The WordPress plugin Use Google Libraries changes the location of several locally used scripts to Google hosted ones so that you and your site's visitors can benefit from this.
It is an install and forget about it plugin, as it handles everything in the background. There is no configuration to make, and you should check the effectiveness of the plugin by monitoring your website's network activity after plugin installation.
If you are using Chrome or Firefox, hit F12 and select Network from the tabs listing in the Developer menu that opens here. Reload the web page and look at the scripts that get loaded. You should notice that some get loaded from Google servers instead of the local server.
As far as support goes, the plugin for WordPress supports the following libraries and components right now:
- jQuery UI
If your website is using other scripts, they may still be loaded from the local server and not from the remote server.

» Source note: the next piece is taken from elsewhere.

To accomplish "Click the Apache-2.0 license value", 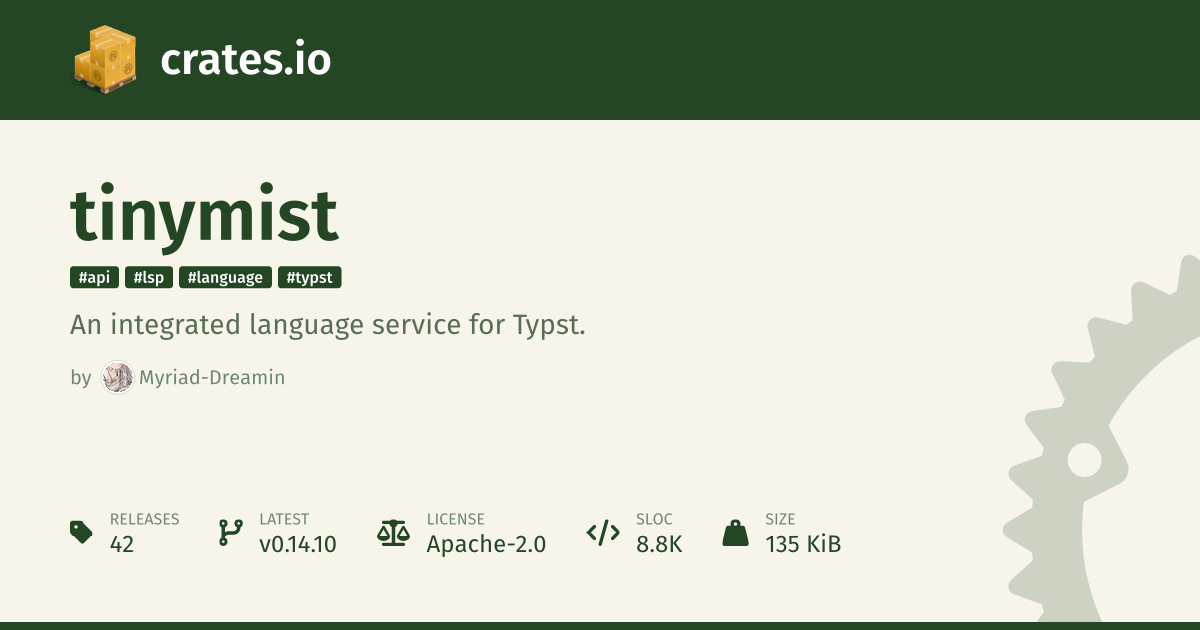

One additional benefit from this operation is that you will save bandwidth. Some scripts have a size of 100 Kiloybtes or larger, which you save for every new connection made. If you get 1000 new connections per day, you are saving 100.000 Kilobytes per day, or 36.500.000 Kilobytes per year.
To sum it up: You increase the loading performance of your websites if supported scripts are being used, and at the same time reduce how many bandwidth your website requires.
The only caveat here is that you load resources from Google, which some may see as a privacy risk that they do not want to take.
The only concern I would have with doing this is would be the question of whether Google would ‘support’ this or not. You are essentially syphoning part of their bandwidth for your own use. And while your use may not be that much compared to their own daily use, every little bit counts.
Should they decide to (re)move or alter their libraries to suit their own needs, unless they are actively supporting your use of their copies of the libraries, things could fall apart rapidly for your site. And if you’ve happened to ‘forget’ that you installed this, it could be a pain to troubleshoot where the problem is coming from.
Your worries are unfounded to say the least.
Google encourages you to use their hosted libraries, that’s why they set up the CDN to begin with.
Good advice, Martin! I always use Google scripting for jQuery rather than the local WordPress code since most people will have it cached, making their experience on the site faster.
All seems good until an update to the Google library causes other plugins to break, and then you’re in the soup!
They keep all versions available as far as I know.
Thanks for the recommendation of the plugin. I believe many developers are suggesting the same plugin as well.
I am speechless with the enormous difference this made on a WP site that was just painful to use on the admin side. On the forward facing side load times are amazingly faster as well!